Crenidens is a small genus of three species of seabream from the family Sparidae from the western Indian Ocean. It was previously regarded as monotypic, with the sole species being the Karenteen sea bream Crenidens crenidens but two other species are now accepted as valid species, separate from the type species, C. crenidens.

==Taxonomy==
Crenidens was first proposed as a monospecific genus in 1830 by the French zoologist Achille Valenciennes with Crenidens forsskalii as its only species and the type species by monotypy. C. forsskalii is now considered to be a synonym of Sparus crenidens, originally described by Peter Forsskål from the Red Sea of Saudi Arabia and Egypt in 1775. This genus is placed in the family Sparidae within the order Spariformes by the 5th edition of Fishes of the World. Some authorities classify this genus in the subfamily Boopsinae, but the 5th edition of Fishes of the World does not recognise subfamilies within the Sparidae.

==Etymology==
Crenidens combines creni, meaning “crenulate”, with dens, which means “teeth”, an allusion to the crenulate incisor-like teeth of these fishes. This is not tautonymous with Sparus crenidens as Valenciennes had unnecessarily renamed that species C. forskalii.

==Species==
Crenidens contains three recognised species. It was considered to be monotypic but a second and third species are now regarded as valid.

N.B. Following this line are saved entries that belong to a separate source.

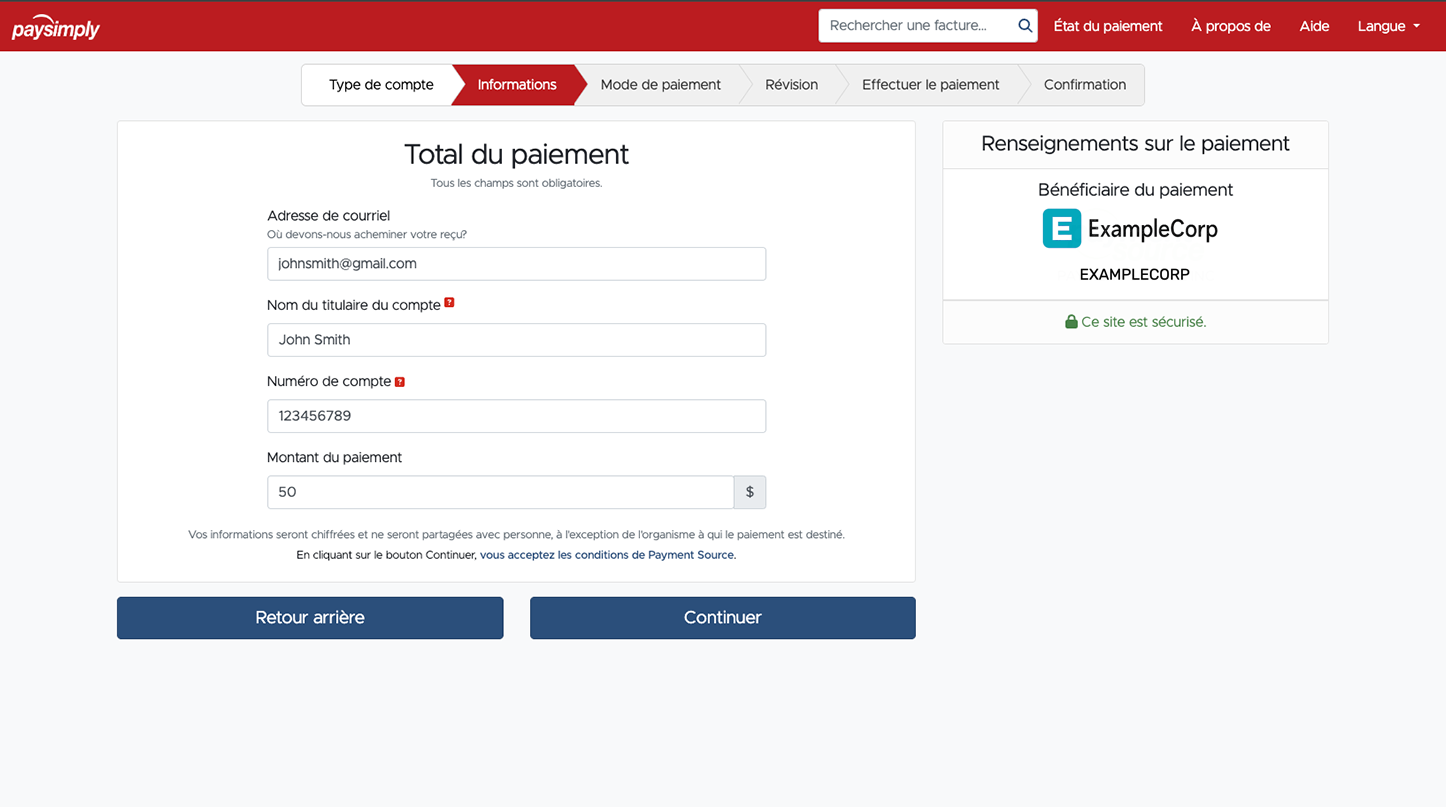Click the paysimply logo

tap(55, 26)
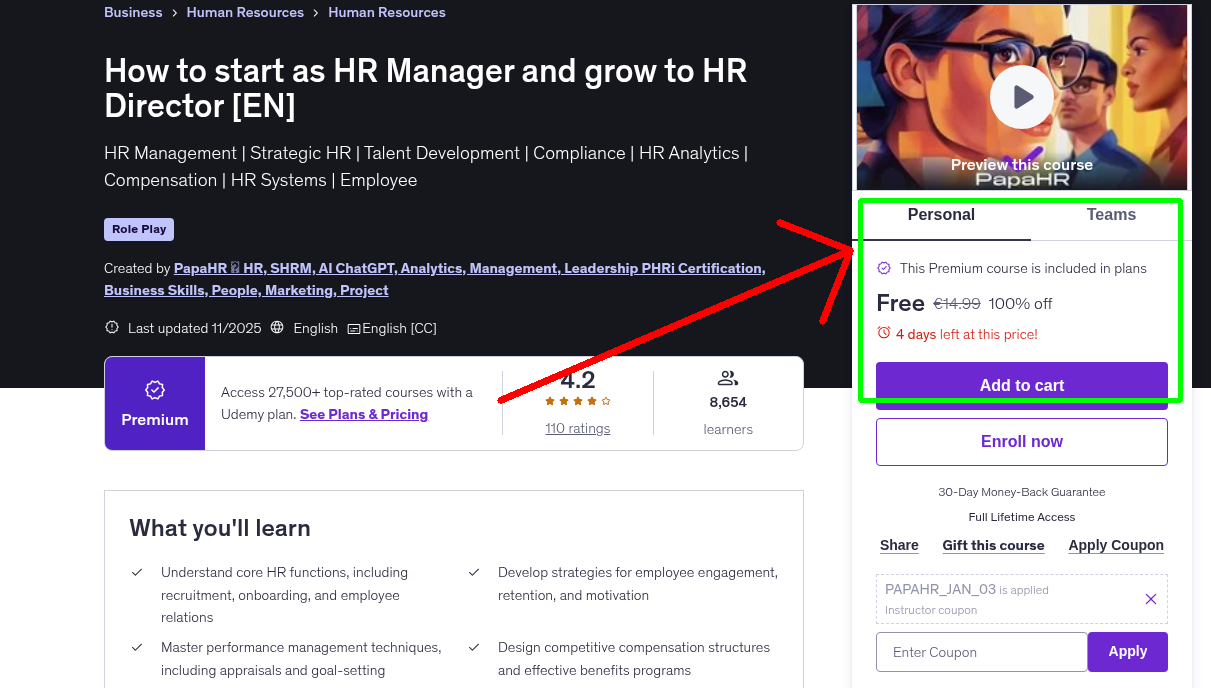Click the Role Play badge

(138, 229)
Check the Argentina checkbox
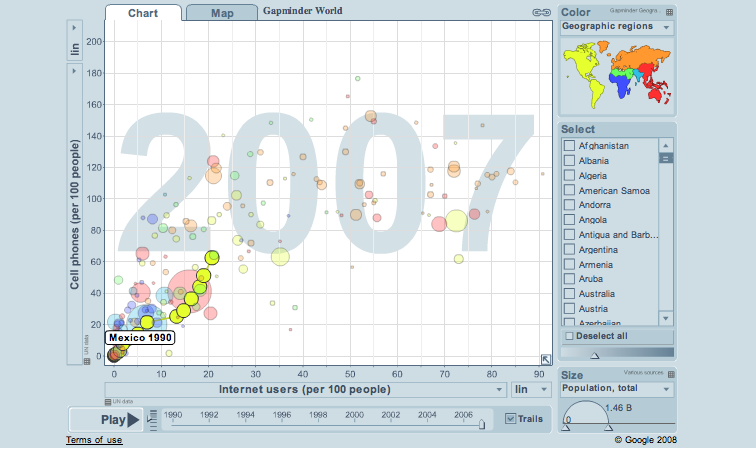This screenshot has width=756, height=452. point(569,249)
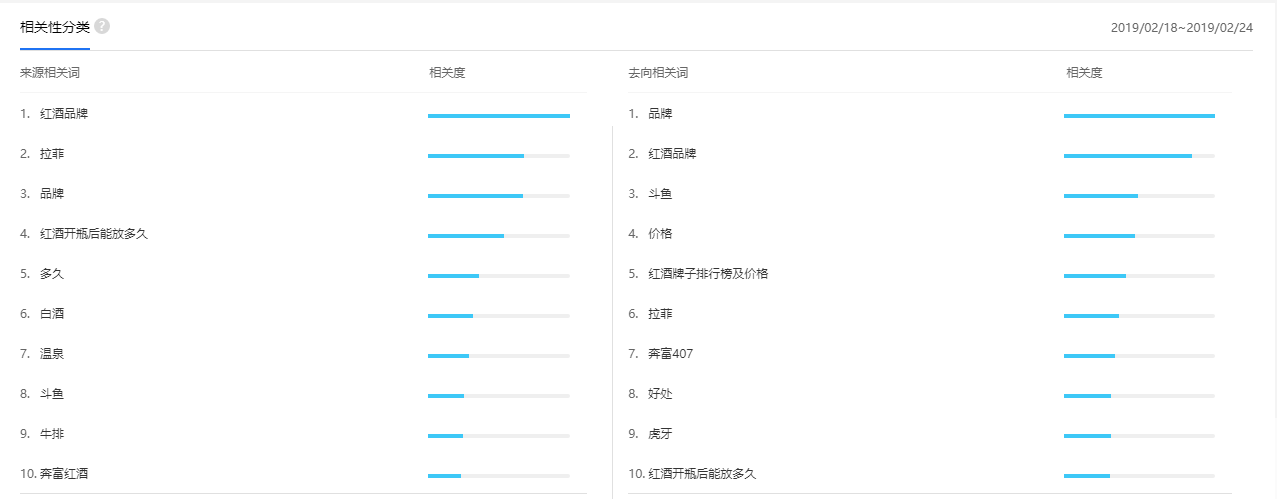
Task: Click the 来源相关词 column header
Action: [x=50, y=73]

- Crenidens crenidens (Forsskål, 1775) (Karanteen seabream)
- Crenidens indicus Day, 1873 (Day's karanteen seabream)
- Crenidens macracanthus Günther (1874 (Günther's karanteen)

==Characteristics==
Crenidens seabreams have 2 rows of incisor-like teeth in each jaw, there may be a third row in the upper jaw, these teeth have 5 points on their cutting edges and the brown edged outer teeth can be moved. They also have several rows of molar like teeth. The cheeks are scaled and there are no curved teeth in the front of the mouth. They have deep, uniformly coloured bodies with relatively small eyes. The largest species in the genus is C. crenidens with a maximum published total length of 30 cm while the smallest is C. macracanthus which has a maximum published standard length of 14.6 cm.

==Distribution==
Crenidens seabreams are native to the Indian Ocean. C. crenidens has colonised the Mediterranean Sea probably by Lessepsian migration from the Red Sea through the Suez Canal.